• Flossenburg...... pas content, c'est tout

    le chateau de Fossenburg

        
     En ces temps difficiles pour notre jeunesse, qui, il est bon de le préciser, bouffe chez Mac truc alors que les parents payent la cantine ,et n'ont, pour la grande majorité d'entre eux, connu ni la faim ni le froid.
          Holà, il pête un câble le Dom. V'la ti pas qu'y va s'en prendre aux p'tits jeunes, qui, pour l'instant n'ont rien cassé (du moins si peu).
         Rassurez vous tout va bien, ou presque. Il se trouve simplement que Minik et moi tournons entre trente huit et trente neuf degrés sur le  joli thermomètre à lecture digitale.
         Ce n'est donc la fête à personne. Une simple envie de râler ! mais pas que.
         Vous ne pouvez pas savoir, puisque vous ne l'avez pas connu, excepté ce bon Lucckyozz qui aura été un temps son gendre. Je veux parler du matricule 185.133 pensionnaire de mai 1944 à mai 1945 des camps d' Auschwitz , Buchenwald et Flossenbourg. Avec mes, pratiquement 40° hier sur le coup de 15h et Minik qui me tannait pour que je la conduise à la pharmacie histoire de mettre encore plus de médocs dans le camion, j'ai eu une pensée pour Charles et ses amis, vous l'aurez compris, il s'agit là de feu mon beau père. 
          A plusieurs reprises je l'ai entendu raconter les sordides autant qu'inutiles appel à des heures impossible de la nuit. Les allemands dormaient pendant ce temps, se sont les kapos (d'autres prisonniers) qui étaient chargé de la mission. Sans doute au 15 août la brimade revêtait un petit air de fête pour peu que le tout puissant dans son infinie bonté ait bien voulu orner le ciel de tout ce dont il dispose en matière d'étoiles et autres galaxies, pas de chance pour les pauvres pensionnaires dans ce beau pays il neige d'octobre à juin. Petit détail pour nous mais pour eux ça devait faire beaucoup, la tenue du bon prisonnier était la même du 1 janvier au 31 décembre. Cliquez sur ce lien devrait vous aider à relativiser le regard que vous portez sur vos pauvres vies.   http://moulinjc.pagesperso-orange.fr/Camps/Textes/flossen.htm#  .Si vous avez encore le courage d'allez casser du mobilier dans votre fac, ayez une pensé émue pour les harkis négligemment oubliés sur les quais d'Alger avec familles et bagages. Pour les petits jeunes qui sont allés passer 27 mois dans le magnifiques pays qu'est l’Algérie. Pensez surtout à ceux rentrés en France avec les couilles dans la bouche (mortel dans cent pour cent des cas).

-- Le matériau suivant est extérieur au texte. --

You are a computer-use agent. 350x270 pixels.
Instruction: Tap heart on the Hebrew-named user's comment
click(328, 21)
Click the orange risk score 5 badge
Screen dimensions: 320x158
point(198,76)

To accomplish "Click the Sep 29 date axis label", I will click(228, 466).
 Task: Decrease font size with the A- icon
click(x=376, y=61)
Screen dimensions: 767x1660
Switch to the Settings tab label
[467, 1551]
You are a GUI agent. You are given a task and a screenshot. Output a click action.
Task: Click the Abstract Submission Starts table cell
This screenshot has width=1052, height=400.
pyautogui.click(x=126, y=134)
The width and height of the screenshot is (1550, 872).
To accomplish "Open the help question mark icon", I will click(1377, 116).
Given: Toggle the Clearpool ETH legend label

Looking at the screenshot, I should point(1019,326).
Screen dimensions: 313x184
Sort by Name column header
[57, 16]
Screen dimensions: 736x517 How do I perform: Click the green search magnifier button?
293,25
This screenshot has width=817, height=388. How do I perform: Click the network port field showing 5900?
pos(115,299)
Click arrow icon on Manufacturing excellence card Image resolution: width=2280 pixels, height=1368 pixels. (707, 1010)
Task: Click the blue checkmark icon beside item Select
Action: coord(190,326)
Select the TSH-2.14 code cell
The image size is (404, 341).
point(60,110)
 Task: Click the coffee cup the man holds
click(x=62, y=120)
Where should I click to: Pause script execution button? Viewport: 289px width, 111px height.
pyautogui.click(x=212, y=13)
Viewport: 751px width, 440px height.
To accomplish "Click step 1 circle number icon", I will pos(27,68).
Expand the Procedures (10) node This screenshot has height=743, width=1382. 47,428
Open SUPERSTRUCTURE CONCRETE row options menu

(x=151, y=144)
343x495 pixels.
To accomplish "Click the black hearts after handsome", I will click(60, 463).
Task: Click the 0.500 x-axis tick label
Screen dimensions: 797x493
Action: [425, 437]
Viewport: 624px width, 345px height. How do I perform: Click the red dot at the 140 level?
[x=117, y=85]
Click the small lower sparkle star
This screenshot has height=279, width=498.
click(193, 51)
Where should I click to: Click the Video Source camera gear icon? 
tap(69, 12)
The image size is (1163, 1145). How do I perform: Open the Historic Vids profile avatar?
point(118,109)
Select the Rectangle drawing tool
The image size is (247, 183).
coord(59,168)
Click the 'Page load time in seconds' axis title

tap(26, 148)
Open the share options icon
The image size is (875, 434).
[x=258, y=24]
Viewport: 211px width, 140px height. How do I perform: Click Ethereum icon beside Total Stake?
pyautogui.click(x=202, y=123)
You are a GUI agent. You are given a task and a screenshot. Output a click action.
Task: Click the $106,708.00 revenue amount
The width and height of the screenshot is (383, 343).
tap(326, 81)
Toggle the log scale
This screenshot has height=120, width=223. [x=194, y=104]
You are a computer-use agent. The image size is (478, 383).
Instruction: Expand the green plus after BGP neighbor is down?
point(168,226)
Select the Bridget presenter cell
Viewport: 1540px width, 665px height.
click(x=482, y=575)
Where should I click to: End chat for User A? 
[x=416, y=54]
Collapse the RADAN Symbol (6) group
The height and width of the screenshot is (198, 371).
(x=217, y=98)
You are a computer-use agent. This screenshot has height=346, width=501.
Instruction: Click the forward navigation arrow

          Alors je pensais à Charles moi pour qui tout allait bien finalement. J'aurais très bien pu dire à Minik de demander un taxi ou faire appel à Yan notre neveu et presque voisin, pour descende à la pharmacie. Mais je pensais à ces types, pressés par le kapo de quitter le baraquement pour aller à la carrière ou à l'usine Messerschmitt. Jamais mes pieds n'avaient été aussi loin, mes chaussettes pesaient des tonnes, j'aurais pu ne pas les enfiler, mais j'ai pensé à vous les p'tits jeunes, mais surtout à Charles.